Deep dive into Docker storage drivers
Jérôme Petazzoni - Senior Engineer at Docker. Inc.
The first release of Docker only supported AUFS, and AUFS was available (out of the box) only on Debian and Ubuntu kernel. Then Red Hat wanted Docker to run on its distros, and contributed the Device Mapper driver, and later the BTRFS driver, and recently the overlayfs driver.
We will present how those drivers compare from a high-level perspective, explaining their pros and cons. This will help the audience to make more informed decisions when picking the most appropriate driver for their workloads.

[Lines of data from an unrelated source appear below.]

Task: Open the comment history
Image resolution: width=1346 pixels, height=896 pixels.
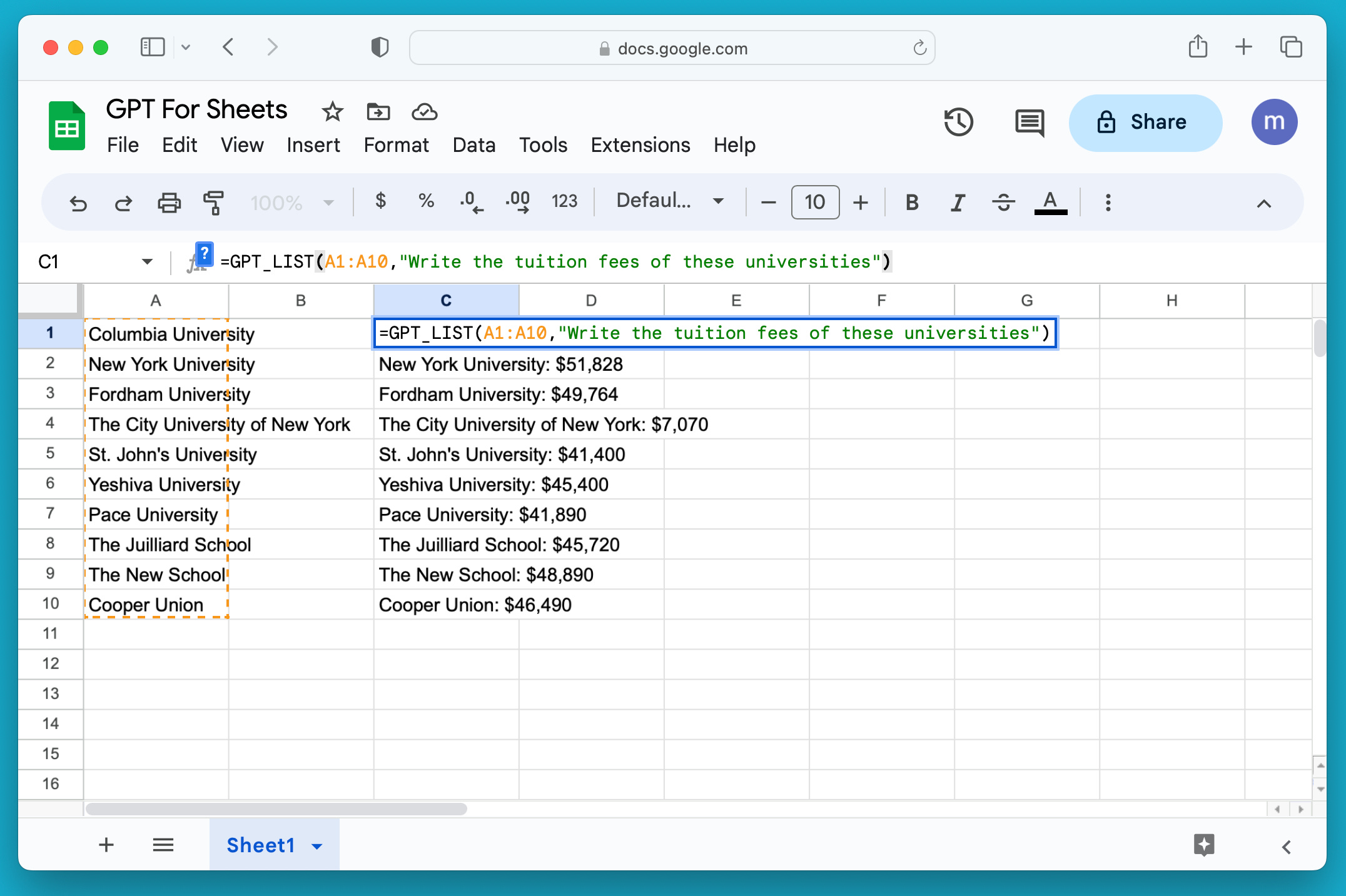Action: pyautogui.click(x=1029, y=122)
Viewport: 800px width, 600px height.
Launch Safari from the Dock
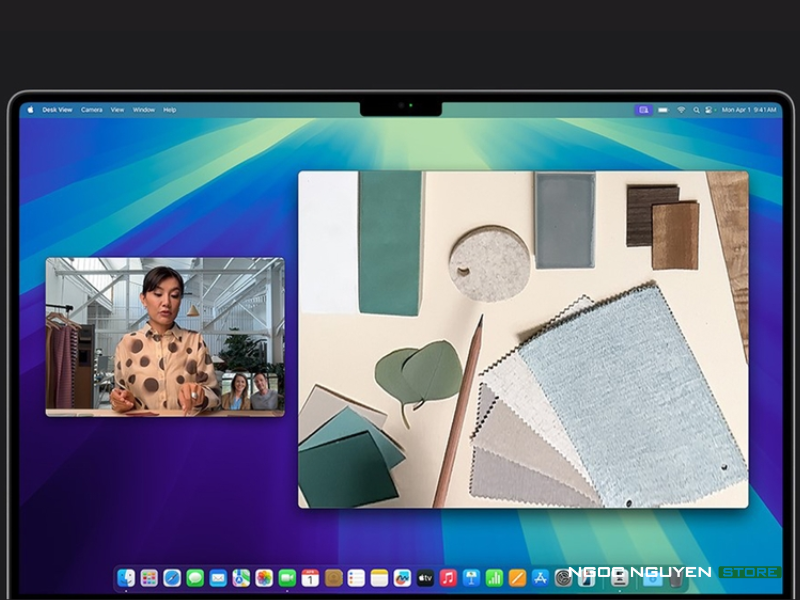point(172,577)
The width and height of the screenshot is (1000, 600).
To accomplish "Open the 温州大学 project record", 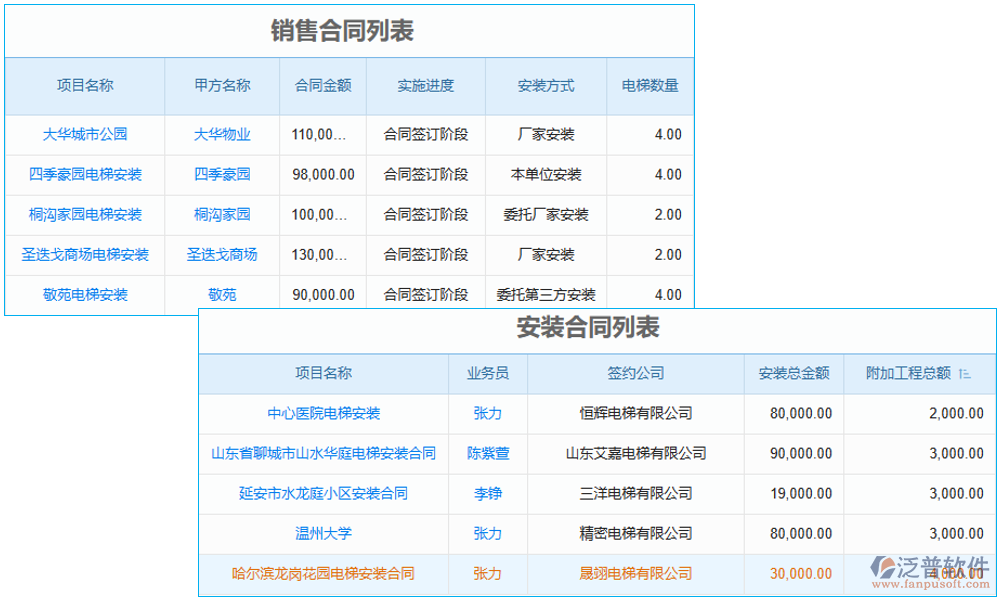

Then we will see each driver in action, and look at low-level implementation details. We won't dive into the golang implementation code itself, but we will explain the concepts of each driver. This will help to better understand how they work, and give some hints when it comes to troubleshoot
their behaviour.
About Jérôme Petazzoni:
Jerome is a senior engineer at Docker, where he helps others to containerize all the things. In another life he built and operated Xen clouds when EC2 was just the name of a plane, developed a GIS to deploy fiber interconnects through the French subway, managed commando deployments of large-scale video streaming systems in bandwidth-constrained environments such as conference centers, operated and scaled the dotCloud PAAS, and various other feats of technical wizardry. When annoyed, he threatens to replace things with a very small shell script.